In 1986, Biz Markie appeared on one of his earliest records, “The Def Fresh Crew” by Roxanne Shanté, providing exaggerated mouth-based percussion. That same year, he released an EP produced by Marley Marl, “Make the Music With Your Mouth, Biz,” calling himself the Inhuman Orchestra.

“When you hear me do it, you will be shocked and amazed,” he rapped on the title track, which would also serve as a single from “Goin’ Off,” his official debut. “It’s the brand-new thing they call the human beatbox craze.”

But after the success of his first two albums, Biz Markie’s third would become a part of hip-hop history for nonmusical reasons, which would nonetheless reverberate through the genre: a copyright lawsuit.

After the release of that album, “I Need a Haircut,” in 1991, Biz Markie and his label were sued by representatives for Irish singer-songwriter Gilbert O’Sullivan, who said eight bars of his 1972 hit “Alone Again (Naturally)” were sampled without permission on Biz Markie’s “Alone Again.” A lawyer for O’Sullivan called sampling “a euphemism in the music industry for what anyone else would call pickpocketing”; a judge agreed, calling for $250,000 in damages and barring further distribution of the album.

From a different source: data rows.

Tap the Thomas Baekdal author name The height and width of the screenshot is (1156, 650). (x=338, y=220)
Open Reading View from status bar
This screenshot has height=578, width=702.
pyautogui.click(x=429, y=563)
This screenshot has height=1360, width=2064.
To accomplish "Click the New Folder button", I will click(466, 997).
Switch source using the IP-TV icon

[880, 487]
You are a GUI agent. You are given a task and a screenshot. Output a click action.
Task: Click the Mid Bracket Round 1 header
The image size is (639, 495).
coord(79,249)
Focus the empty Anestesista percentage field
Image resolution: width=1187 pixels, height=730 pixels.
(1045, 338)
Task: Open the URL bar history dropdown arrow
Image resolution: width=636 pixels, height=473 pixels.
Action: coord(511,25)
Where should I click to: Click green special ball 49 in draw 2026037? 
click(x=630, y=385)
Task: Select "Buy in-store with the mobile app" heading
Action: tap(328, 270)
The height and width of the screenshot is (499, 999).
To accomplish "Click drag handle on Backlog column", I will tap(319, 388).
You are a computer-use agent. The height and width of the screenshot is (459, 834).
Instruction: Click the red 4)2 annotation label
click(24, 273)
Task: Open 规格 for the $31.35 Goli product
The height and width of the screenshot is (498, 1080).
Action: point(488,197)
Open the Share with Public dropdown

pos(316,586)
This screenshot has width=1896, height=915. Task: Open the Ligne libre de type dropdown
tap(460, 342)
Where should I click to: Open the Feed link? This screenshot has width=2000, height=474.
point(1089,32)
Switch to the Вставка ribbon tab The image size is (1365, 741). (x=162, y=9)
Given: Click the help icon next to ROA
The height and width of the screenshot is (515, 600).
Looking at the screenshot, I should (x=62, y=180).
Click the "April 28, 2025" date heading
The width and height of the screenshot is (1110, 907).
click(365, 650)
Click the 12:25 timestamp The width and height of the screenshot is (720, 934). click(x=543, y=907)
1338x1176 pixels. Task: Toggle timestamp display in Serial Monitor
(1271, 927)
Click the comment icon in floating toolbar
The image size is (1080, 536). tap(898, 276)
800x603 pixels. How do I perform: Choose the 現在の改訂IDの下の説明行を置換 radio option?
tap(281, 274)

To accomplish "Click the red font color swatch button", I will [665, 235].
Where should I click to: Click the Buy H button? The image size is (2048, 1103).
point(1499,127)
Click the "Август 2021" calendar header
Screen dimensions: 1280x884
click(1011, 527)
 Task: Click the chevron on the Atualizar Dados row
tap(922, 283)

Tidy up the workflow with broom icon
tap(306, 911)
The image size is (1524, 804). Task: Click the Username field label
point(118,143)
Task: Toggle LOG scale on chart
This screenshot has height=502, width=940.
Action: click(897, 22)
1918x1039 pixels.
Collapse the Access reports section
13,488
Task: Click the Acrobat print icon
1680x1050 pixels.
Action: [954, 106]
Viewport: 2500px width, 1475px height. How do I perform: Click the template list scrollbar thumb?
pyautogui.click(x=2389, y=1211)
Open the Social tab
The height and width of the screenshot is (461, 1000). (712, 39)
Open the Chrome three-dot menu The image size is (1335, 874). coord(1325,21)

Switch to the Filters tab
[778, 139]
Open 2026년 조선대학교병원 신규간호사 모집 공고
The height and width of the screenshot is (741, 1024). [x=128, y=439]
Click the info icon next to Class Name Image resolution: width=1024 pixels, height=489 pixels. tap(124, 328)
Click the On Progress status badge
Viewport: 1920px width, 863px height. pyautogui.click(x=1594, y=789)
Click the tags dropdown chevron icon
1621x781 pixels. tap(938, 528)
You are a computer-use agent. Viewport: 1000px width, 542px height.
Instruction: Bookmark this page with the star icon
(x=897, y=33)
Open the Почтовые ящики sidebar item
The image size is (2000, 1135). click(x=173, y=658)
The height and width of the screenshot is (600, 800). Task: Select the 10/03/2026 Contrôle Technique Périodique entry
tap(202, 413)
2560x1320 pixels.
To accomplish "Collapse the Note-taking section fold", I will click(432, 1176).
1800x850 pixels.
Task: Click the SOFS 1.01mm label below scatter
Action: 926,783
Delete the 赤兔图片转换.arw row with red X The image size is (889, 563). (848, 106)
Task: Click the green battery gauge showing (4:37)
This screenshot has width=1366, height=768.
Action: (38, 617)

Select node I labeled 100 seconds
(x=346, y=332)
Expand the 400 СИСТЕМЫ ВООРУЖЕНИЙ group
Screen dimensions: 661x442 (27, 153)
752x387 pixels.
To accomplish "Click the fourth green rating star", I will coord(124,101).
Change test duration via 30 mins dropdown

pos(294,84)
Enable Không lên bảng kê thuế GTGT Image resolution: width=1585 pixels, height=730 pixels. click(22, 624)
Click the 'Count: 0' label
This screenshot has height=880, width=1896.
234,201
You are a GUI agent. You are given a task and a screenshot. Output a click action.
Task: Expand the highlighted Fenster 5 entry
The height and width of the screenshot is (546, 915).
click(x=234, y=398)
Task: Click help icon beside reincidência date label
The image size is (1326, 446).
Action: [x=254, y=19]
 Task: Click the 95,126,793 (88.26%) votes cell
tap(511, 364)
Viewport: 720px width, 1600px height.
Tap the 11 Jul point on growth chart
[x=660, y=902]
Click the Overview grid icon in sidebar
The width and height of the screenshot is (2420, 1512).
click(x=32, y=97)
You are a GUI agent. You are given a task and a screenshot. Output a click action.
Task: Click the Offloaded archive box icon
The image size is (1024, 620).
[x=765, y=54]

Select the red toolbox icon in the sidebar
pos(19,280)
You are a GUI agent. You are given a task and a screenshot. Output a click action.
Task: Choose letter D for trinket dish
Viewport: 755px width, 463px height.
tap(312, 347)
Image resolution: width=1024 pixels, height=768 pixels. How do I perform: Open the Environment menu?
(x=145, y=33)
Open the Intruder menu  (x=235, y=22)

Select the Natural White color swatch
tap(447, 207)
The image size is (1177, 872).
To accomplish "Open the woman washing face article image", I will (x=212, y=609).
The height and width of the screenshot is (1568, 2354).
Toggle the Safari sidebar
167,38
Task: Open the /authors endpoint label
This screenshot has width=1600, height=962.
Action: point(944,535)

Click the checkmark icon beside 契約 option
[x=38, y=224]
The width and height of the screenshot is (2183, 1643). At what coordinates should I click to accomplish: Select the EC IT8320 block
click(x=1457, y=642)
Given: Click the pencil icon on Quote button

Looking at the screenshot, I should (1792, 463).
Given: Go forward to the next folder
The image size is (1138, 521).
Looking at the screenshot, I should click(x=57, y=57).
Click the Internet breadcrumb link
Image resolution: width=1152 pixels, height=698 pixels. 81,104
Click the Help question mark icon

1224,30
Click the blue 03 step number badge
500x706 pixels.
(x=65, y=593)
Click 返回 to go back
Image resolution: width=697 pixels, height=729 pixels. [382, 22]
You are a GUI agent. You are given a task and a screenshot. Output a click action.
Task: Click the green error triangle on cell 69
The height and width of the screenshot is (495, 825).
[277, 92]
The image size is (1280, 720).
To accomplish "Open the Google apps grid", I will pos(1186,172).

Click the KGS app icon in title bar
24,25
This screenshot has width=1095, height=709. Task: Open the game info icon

That ruling would help set a precedent in the music industry by requiring that even small chunks of sampled music — a cornerstone of hip-hop aesthetics and studio production — must be approved in advance. A market for sampling clearance took hold, which remains a key part of the economics behind hip-hop.

“Because of the Biz Markie ruling,” one record executive said at the time, “we had to make sure we had written clearance on everything beforehand.”

In 1993, Biz Markie responded with a pointed new album, “All Samples Cleared!” But his popularity had waned, and it would be his last release for a major label. A decade later, he returned with “Weekend Warrior” (2003), his fifth and final album, though he maintained cultural relevance as a big personality with an enduring smash in “Just a Friend.”

Complete information on survivors was not immediately available.

Biz Markie made appearances on the big and small screens, usually as a version of himself. He was seen in the movie “Men in Black II,” heard as a voice on “SpongeBob SquarePants,” and appeared on “Black-ish” and as the beatboxing pro behind “Biz’s Beat of the Day” on the children’s show “Yo Gabba Gabba!” He also became a dedicated collector of rare records and toys, including Beanie Babies, Barbies and television action figures.

But even as a novelty throwback presence, he remained jovial, calling himself “one of them unsung heroes” and comparing himself to a McRib sandwich (“when I do pop up they appreciate everything they see”) in a 2019 Washington Post interview.

“I’m going to be Biz Markie until I die,” he said. “Even after I die I’m going to be Biz Markie.”